3.) Hand Washing And Drying
Hand washing is the single most effective way to prevent the spread of diseases. Although 95 percent of people claim to always wash their hands after using a public restroom, a 2000 study conducted by the American Society for Microbiology found that only 67 percent actually do.
Distributors can do their part to encourage healthy practices by selling stickers and plaques that remind people to wash up. In buildings where this is unacceptable, try selling a hand-sanitizing dispenser, which are becoming increasingly popular, especially in schools.
Of course, “there’s no substitute for hand washing,” Sikes says. Perhaps the most effective way to get people to wash their hands is to equip the restroom with familiar, user-friendly products.
“The easier the vehicle you give them is to use, the more likely [it is that] they will wash,” Liscio says. “Also, products they can relate to their own home will give them more incentive to wash.”
The current hot-ticket item for washrooms is foam soap. End users love it because it feels good on the hands and it rinses off quickly. Facility managers appreciate that the product can reduce soap costs by 30 percent or more. Users can get a heaping pile of foam in their hands and still not use much real soap — the lather requires about 25 percent less water than traditional liquid soap.
“It’s hard for us to sell big volumes of soap anymore because it takes so little foam to get the job done,” Sikes says. “It’s going to run the jan/san distributor out of the soap business.”
Foam is not ideal for every facility. For example, factory restrooms should be stocked with heavy-duty pumice cleaners and operating rooms still use antibacterial soap.

§ **STUDY MATERIAL**:
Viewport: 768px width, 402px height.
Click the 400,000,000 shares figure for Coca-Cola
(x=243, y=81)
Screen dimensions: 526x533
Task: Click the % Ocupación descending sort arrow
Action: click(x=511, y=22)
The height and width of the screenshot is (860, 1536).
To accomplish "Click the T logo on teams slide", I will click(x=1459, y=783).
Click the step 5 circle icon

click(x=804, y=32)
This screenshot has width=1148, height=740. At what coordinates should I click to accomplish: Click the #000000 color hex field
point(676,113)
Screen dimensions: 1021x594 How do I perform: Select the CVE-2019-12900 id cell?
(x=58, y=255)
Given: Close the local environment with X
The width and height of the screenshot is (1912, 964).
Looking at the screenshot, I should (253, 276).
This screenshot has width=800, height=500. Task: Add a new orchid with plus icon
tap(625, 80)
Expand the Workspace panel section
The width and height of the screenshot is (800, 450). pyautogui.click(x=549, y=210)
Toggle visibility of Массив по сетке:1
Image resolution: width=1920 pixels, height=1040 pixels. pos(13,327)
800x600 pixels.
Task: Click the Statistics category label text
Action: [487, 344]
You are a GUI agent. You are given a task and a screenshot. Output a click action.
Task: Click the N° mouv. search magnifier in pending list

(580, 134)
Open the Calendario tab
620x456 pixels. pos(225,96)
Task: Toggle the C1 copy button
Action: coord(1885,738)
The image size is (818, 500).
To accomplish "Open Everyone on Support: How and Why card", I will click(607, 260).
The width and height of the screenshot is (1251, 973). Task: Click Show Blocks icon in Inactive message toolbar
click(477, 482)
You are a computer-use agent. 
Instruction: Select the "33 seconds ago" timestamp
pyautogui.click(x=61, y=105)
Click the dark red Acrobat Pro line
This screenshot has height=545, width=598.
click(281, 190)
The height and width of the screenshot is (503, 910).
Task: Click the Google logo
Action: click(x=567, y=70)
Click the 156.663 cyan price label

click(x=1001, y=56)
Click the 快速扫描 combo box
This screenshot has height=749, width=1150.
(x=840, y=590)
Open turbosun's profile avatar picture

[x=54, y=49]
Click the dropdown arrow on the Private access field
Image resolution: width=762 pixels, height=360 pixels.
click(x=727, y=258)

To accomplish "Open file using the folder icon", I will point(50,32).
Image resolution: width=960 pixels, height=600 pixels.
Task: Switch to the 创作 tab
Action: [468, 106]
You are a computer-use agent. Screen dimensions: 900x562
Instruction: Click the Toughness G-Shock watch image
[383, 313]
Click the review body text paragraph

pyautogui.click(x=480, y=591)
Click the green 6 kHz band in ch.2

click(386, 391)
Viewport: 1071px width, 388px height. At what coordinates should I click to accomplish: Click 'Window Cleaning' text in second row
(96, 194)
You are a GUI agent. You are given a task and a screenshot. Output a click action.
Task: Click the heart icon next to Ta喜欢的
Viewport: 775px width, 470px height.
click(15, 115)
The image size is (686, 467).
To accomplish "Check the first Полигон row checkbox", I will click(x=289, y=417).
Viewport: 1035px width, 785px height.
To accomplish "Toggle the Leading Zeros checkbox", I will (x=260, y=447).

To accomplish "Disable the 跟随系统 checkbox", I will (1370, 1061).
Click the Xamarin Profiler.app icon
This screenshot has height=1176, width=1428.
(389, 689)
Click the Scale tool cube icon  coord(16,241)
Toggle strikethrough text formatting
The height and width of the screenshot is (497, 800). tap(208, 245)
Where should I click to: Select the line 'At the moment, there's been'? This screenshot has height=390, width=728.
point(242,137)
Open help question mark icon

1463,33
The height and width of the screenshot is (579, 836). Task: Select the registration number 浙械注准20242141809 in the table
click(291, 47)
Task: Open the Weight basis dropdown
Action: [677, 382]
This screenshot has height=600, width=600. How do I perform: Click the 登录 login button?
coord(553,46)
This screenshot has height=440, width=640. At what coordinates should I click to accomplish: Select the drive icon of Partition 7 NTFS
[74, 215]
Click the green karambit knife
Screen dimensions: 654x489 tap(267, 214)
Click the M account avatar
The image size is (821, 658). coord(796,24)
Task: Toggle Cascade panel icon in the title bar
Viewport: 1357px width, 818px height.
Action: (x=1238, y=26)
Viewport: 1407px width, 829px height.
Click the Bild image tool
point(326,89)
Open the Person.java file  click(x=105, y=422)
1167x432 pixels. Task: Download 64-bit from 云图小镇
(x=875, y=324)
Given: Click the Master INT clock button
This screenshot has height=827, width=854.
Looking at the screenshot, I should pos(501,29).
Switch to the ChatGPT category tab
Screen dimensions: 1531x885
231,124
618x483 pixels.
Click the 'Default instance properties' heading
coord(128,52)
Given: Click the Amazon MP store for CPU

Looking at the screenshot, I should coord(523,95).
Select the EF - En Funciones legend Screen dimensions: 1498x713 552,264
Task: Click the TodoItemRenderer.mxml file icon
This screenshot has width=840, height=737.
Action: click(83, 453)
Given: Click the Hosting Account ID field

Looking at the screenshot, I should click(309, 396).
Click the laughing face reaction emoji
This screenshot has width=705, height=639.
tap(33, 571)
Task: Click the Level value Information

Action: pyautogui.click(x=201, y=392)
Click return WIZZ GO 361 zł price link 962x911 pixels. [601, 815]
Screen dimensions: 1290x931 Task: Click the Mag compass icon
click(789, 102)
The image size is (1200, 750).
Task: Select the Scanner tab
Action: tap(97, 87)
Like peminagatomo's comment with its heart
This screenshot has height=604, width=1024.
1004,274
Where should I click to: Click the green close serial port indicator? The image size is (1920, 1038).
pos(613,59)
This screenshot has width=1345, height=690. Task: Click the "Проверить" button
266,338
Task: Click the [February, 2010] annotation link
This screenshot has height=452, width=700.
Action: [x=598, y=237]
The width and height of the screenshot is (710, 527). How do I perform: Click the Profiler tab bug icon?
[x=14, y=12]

§ **YOUR TASKS**:
**1.** According to the hand-washing passage, by how much can foam soap reduce soap costs?
**2.** Using the hand-washing passage, state whether each statement agrees with it, answering yes or no and quoting the words that decide it.
(a) The 2000 study found that 95 percent of people actually wash their hands after using a public restroom.
(b) Foam lather requires less water than traditional liquid soap.
(c) Operating rooms have switched to foam soap.
**3.** Extend the hand-washing passage, picking up after its final sentence.

§ **RESULTS BY TASK**:
**1.** By 30 percent or more.

**2.**
(a) No: "only 67 percent actually do."
(b) Yes: "the lather requires about 25 percent less water than traditional liquid soap."
(c) No: "operating rooms still use antibacterial soap."

**3.**
Hand drying is also essential to the hand washing process. Rolled towel systems are more cost effective than multifold or c-fold dispensers. They reduce waste by 30 percent and require less labor for refills because the capacity is two to three times larger than a c-fold dispenser. Folded towels are still popular, however, because they take up less wall space, which some customers find more aesthetically pleasing.
Whichever soap and towels a facility chooses, they should consider touch-free dispensers, which are preferred by most users.
“People don’t want to touch anything anymore,” Sholl says. “We are becoming a touchless society in the restroom.”
Don’t Forget Training
Telling customers how to clean isn’t always enough — sometimes you have to show them. Offering in-house or on-site training to customers puts you in the role of expert and encourages loyalty.
“I firmly believe that our products are only as good as the people who use them,” Liscio says. “If they use them properly they’ll get the best results, but if they use them improperly they will get poor results. People are very receptive when you show them that you know what you are talking about and you can help them select products and put procedures in place to accomplish their goals.”
Becky Mollenkamp is a Des Moines, Iowa-based freelance writer and a frequent contributor to SM.